TASK BRIEF >> What you need to produce is the complete listing, repeated exactly.

_ _ _

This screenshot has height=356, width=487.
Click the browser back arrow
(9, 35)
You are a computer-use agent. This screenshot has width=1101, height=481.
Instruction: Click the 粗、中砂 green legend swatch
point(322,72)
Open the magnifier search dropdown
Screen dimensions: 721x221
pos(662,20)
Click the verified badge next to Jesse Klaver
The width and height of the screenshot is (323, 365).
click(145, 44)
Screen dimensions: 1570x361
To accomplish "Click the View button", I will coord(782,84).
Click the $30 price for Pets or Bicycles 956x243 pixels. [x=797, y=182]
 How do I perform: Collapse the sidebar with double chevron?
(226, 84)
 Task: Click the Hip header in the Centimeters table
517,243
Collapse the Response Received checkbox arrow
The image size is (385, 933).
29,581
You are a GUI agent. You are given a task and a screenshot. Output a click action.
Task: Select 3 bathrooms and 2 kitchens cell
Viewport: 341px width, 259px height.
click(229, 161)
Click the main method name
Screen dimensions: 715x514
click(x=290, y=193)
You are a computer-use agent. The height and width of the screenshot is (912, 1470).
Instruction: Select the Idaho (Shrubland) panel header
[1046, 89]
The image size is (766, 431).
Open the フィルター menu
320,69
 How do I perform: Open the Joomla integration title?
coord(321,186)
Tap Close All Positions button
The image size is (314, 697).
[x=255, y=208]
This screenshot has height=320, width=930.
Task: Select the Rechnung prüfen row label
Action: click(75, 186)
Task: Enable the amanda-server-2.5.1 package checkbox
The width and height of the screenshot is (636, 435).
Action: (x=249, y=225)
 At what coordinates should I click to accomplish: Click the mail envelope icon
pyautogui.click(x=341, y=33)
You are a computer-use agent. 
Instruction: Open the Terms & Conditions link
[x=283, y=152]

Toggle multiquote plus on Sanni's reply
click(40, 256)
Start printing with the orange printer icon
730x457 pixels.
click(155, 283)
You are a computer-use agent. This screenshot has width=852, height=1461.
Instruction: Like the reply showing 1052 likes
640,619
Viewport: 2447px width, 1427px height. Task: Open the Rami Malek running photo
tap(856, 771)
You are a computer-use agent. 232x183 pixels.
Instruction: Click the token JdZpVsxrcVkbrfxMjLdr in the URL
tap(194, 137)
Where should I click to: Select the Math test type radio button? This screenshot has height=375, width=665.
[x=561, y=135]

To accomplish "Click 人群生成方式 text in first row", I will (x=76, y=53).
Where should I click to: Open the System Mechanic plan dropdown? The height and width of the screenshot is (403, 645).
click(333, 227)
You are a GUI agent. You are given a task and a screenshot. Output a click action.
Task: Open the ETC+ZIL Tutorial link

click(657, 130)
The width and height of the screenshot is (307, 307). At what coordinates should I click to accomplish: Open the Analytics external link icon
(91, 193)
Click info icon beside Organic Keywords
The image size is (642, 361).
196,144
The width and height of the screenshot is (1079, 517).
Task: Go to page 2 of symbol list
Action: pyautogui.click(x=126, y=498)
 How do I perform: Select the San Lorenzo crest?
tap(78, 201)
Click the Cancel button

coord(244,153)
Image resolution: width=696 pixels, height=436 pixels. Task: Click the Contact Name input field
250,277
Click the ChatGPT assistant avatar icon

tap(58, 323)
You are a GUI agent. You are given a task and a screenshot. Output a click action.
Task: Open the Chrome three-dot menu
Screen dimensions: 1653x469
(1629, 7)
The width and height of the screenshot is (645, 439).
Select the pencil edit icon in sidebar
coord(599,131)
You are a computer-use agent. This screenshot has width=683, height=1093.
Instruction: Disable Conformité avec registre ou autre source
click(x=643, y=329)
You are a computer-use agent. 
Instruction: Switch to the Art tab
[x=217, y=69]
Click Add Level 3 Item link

_ _ _

OUTPUT >>
This screenshot has height=356, width=487.
Click the browser back arrow
(9, 35)
You are a computer-use agent. This screenshot has width=1101, height=481.
Instruction: Click the 粗、中砂 green legend swatch
point(322,72)
Open the magnifier search dropdown
Screen dimensions: 721x221
pos(662,20)
Click the verified badge next to Jesse Klaver
The width and height of the screenshot is (323, 365).
click(145, 44)
Screen dimensions: 1570x361
To accomplish "Click the View button", I will coord(782,84).
Click the $30 price for Pets or Bicycles 956x243 pixels. [x=797, y=182]
 How do I perform: Collapse the sidebar with double chevron?
(226, 84)
 Task: Click the Hip header in the Centimeters table
517,243
Collapse the Response Received checkbox arrow
The image size is (385, 933).
29,581
You are a GUI agent. You are given a task and a screenshot. Output a click action.
Task: Select 3 bathrooms and 2 kitchens cell
Viewport: 341px width, 259px height.
click(229, 161)
Click the main method name
Screen dimensions: 715x514
click(x=290, y=193)
You are a computer-use agent. The height and width of the screenshot is (912, 1470).
Instruction: Select the Idaho (Shrubland) panel header
[1046, 89]
The image size is (766, 431).
Open the フィルター menu
320,69
 How do I perform: Open the Joomla integration title?
coord(321,186)
Tap Close All Positions button
The image size is (314, 697).
[x=255, y=208]
This screenshot has height=320, width=930.
Task: Select the Rechnung prüfen row label
Action: click(75, 186)
Task: Enable the amanda-server-2.5.1 package checkbox
The width and height of the screenshot is (636, 435).
Action: (x=249, y=225)
 At what coordinates should I click to accomplish: Click the mail envelope icon
pyautogui.click(x=341, y=33)
You are a computer-use agent. 
Instruction: Open the Terms & Conditions link
[x=283, y=152]

Toggle multiquote plus on Sanni's reply
click(40, 256)
Start printing with the orange printer icon
730x457 pixels.
click(155, 283)
You are a computer-use agent. This screenshot has width=852, height=1461.
Instruction: Like the reply showing 1052 likes
640,619
Viewport: 2447px width, 1427px height. Task: Open the Rami Malek running photo
tap(856, 771)
You are a computer-use agent. 232x183 pixels.
Instruction: Click the token JdZpVsxrcVkbrfxMjLdr in the URL
tap(194, 137)
Where should I click to: Select the Math test type radio button? This screenshot has height=375, width=665.
[x=561, y=135]

To accomplish "Click 人群生成方式 text in first row", I will (x=76, y=53).
Where should I click to: Open the System Mechanic plan dropdown? The height and width of the screenshot is (403, 645).
click(333, 227)
You are a GUI agent. You are given a task and a screenshot. Output a click action.
Task: Open the ETC+ZIL Tutorial link

click(657, 130)
The width and height of the screenshot is (307, 307). At what coordinates should I click to accomplish: Open the Analytics external link icon
(91, 193)
Click info icon beside Organic Keywords
The image size is (642, 361).
196,144
The width and height of the screenshot is (1079, 517).
Task: Go to page 2 of symbol list
Action: pyautogui.click(x=126, y=498)
 How do I perform: Select the San Lorenzo crest?
tap(78, 201)
Click the Cancel button

coord(244,153)
Image resolution: width=696 pixels, height=436 pixels. Task: Click the Contact Name input field
250,277
Click the ChatGPT assistant avatar icon

tap(58, 323)
You are a GUI agent. You are given a task and a screenshot. Output a click action.
Task: Open the Chrome three-dot menu
Screen dimensions: 1653x469
(1629, 7)
The width and height of the screenshot is (645, 439).
Select the pencil edit icon in sidebar
coord(599,131)
You are a computer-use agent. This screenshot has width=683, height=1093.
Instruction: Disable Conformité avec registre ou autre source
click(x=643, y=329)
You are a computer-use agent. 
Instruction: Switch to the Art tab
[x=217, y=69]
Click Add Level 3 Item link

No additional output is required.